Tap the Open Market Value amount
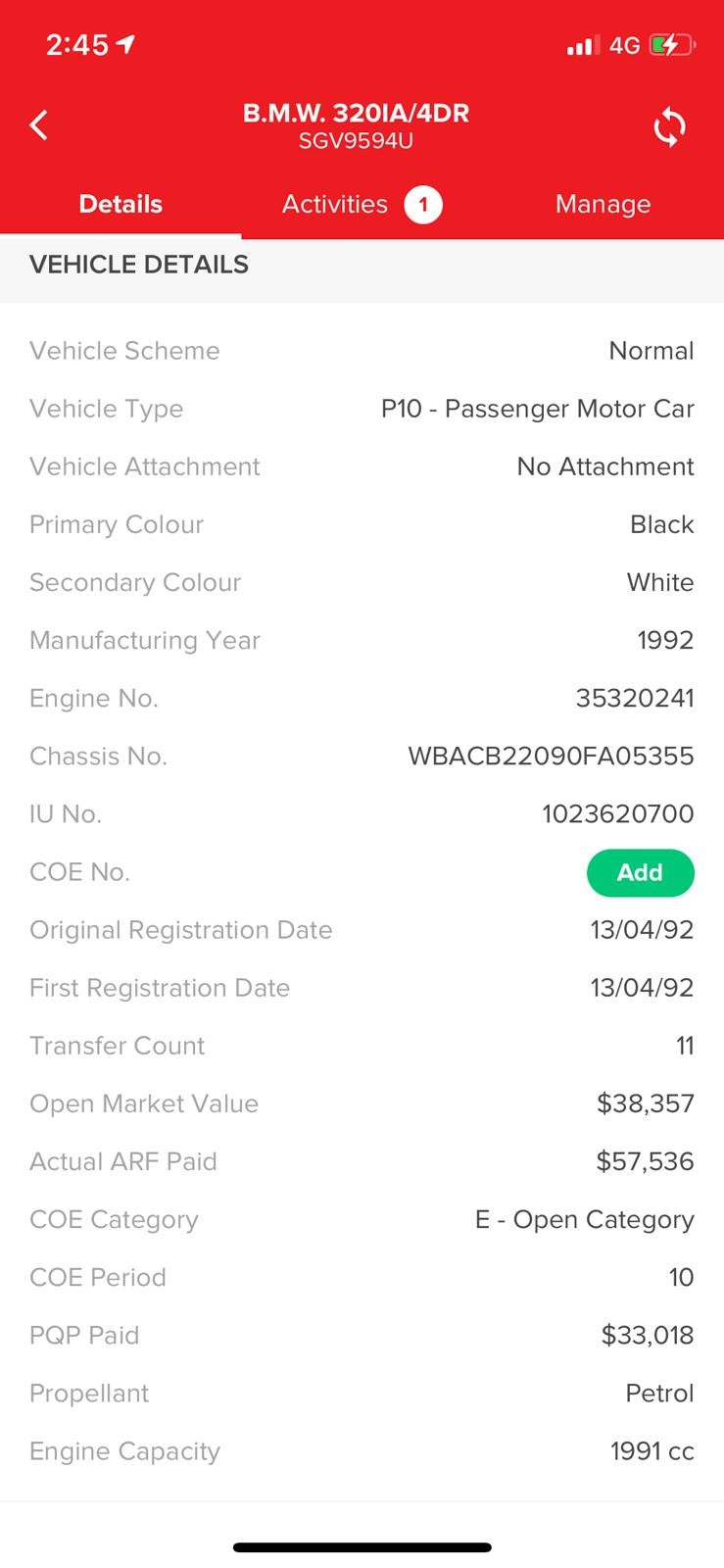 pyautogui.click(x=645, y=1103)
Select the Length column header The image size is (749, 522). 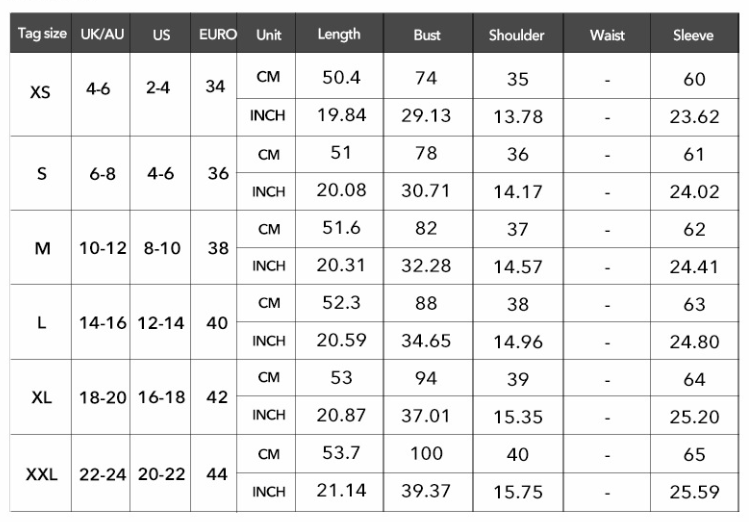pos(339,34)
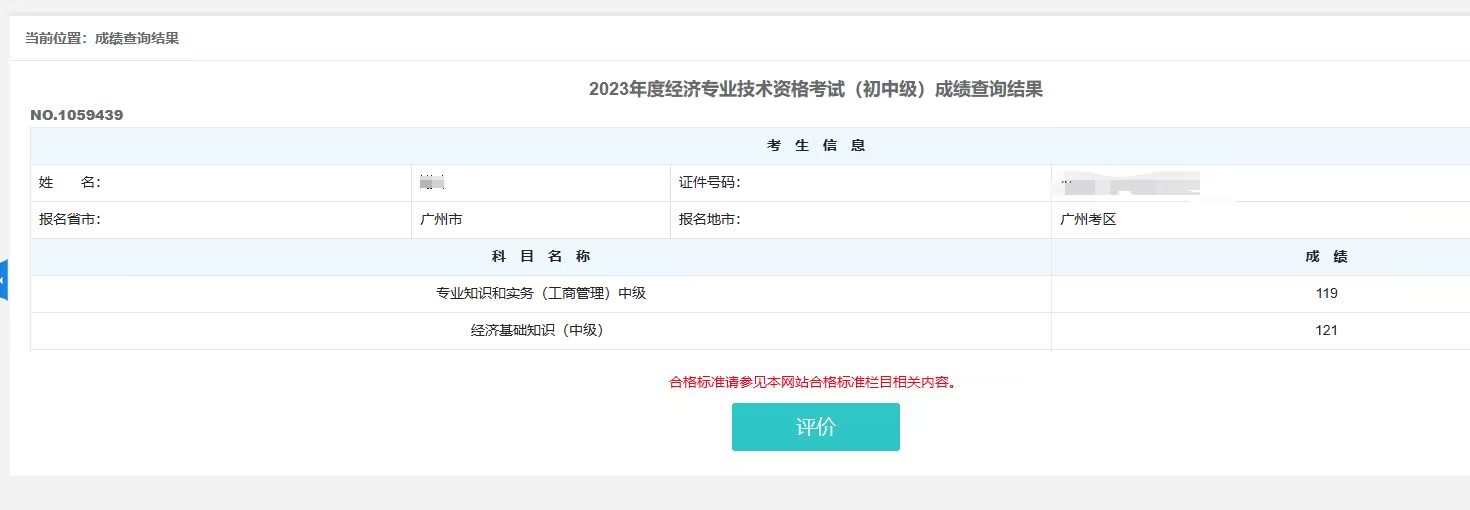Click the 报名省市 field label
The height and width of the screenshot is (510, 1470).
[x=70, y=220]
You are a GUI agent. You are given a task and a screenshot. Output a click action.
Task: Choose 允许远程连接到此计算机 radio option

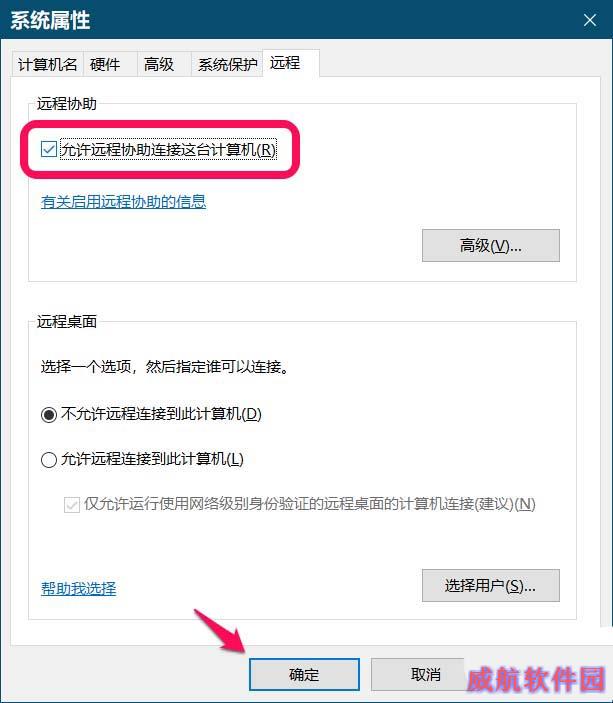pos(48,460)
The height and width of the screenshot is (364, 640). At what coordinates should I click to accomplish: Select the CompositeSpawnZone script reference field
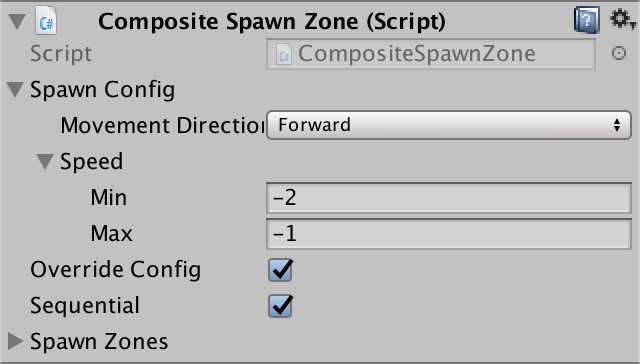click(x=431, y=54)
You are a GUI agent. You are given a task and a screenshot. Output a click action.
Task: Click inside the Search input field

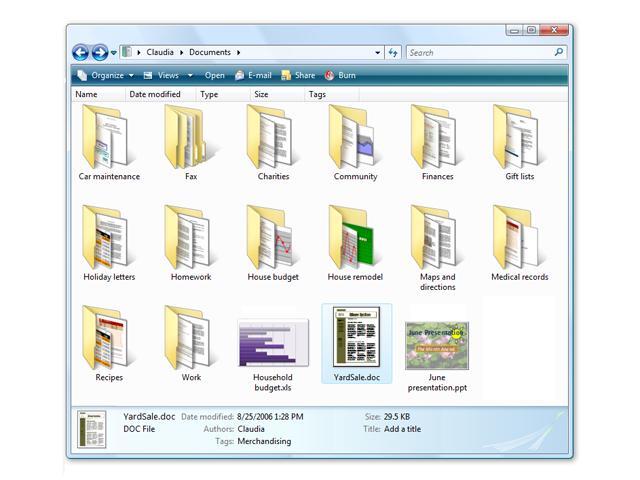click(x=478, y=52)
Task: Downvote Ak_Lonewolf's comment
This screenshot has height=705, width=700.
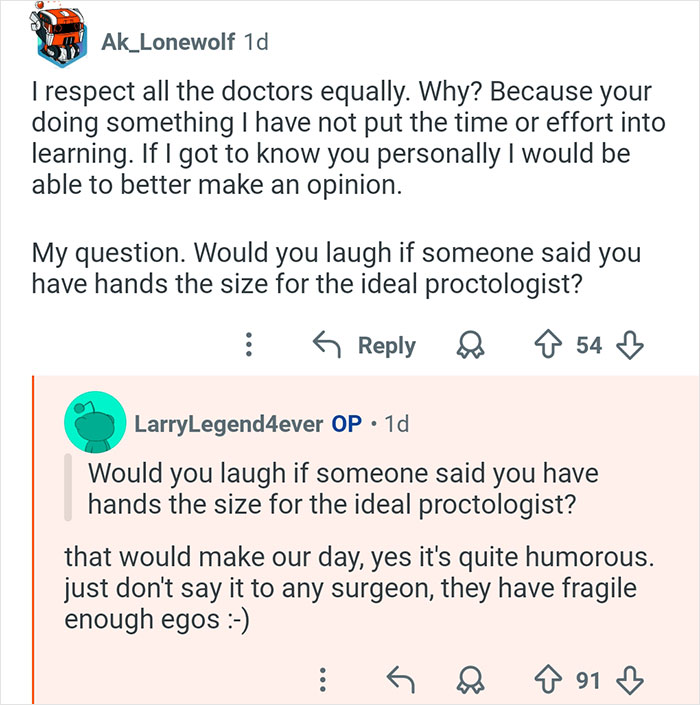Action: click(629, 346)
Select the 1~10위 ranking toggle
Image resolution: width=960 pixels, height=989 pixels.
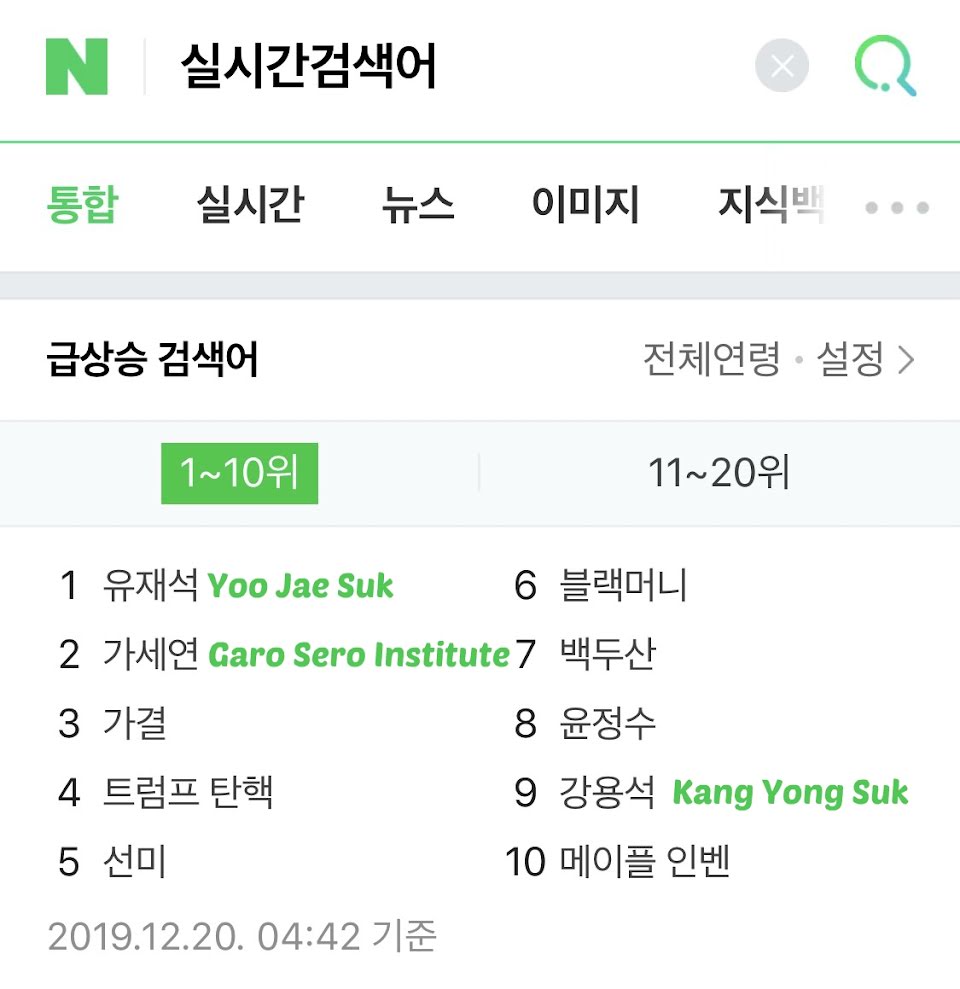[x=240, y=473]
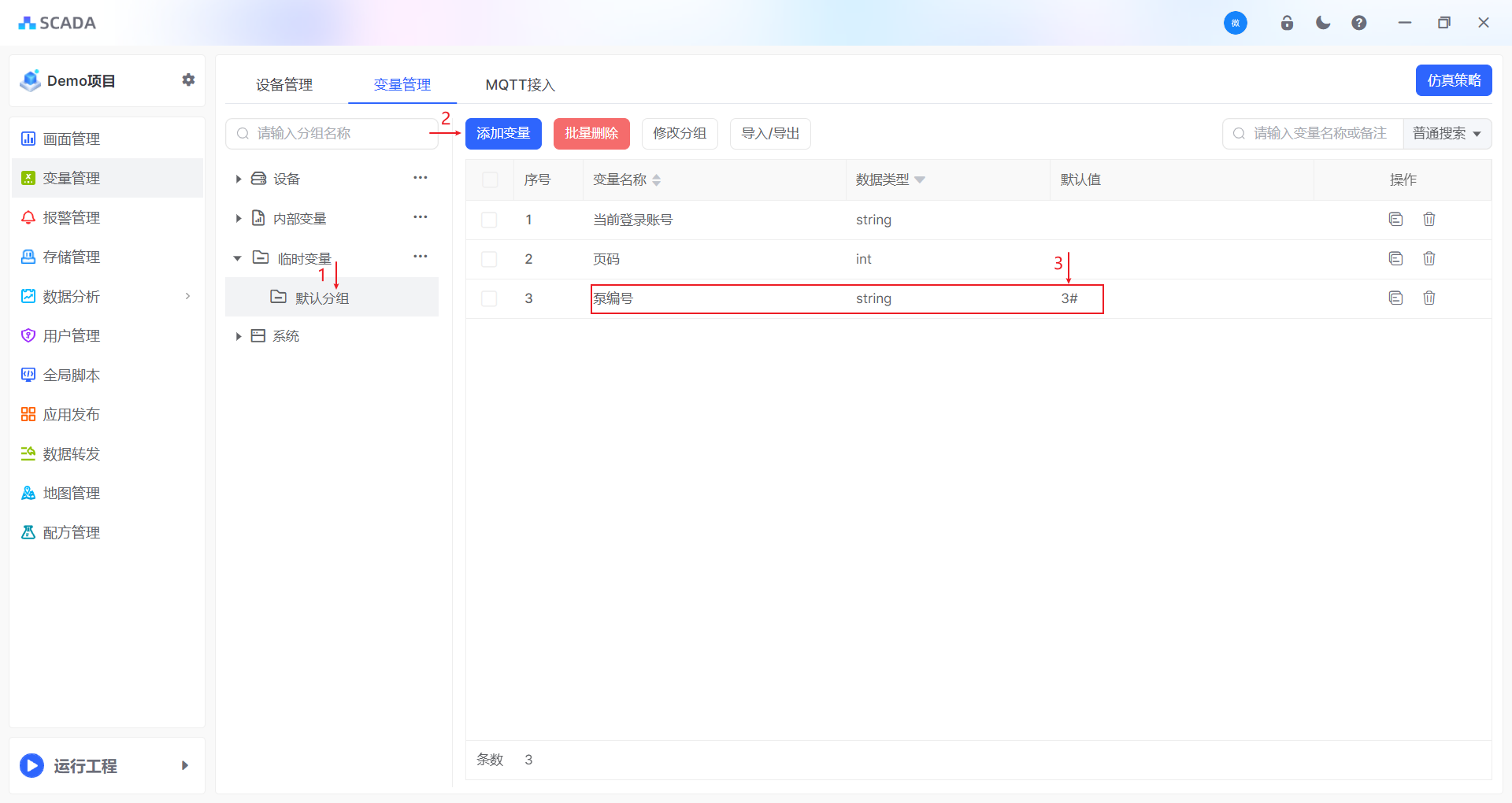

▸ WHAT IS NEEDED
For this task, give again exactly the lines from the line with "This screenshot has height=705, width=700." through the end of the entries, including both ends, and omit the pictures.

▸ RESULT OF THIS TASK
This screenshot has height=705, width=700.
Action: click(629, 346)
Select the 1~10위 ranking toggle
Image resolution: width=960 pixels, height=989 pixels.
[x=240, y=473]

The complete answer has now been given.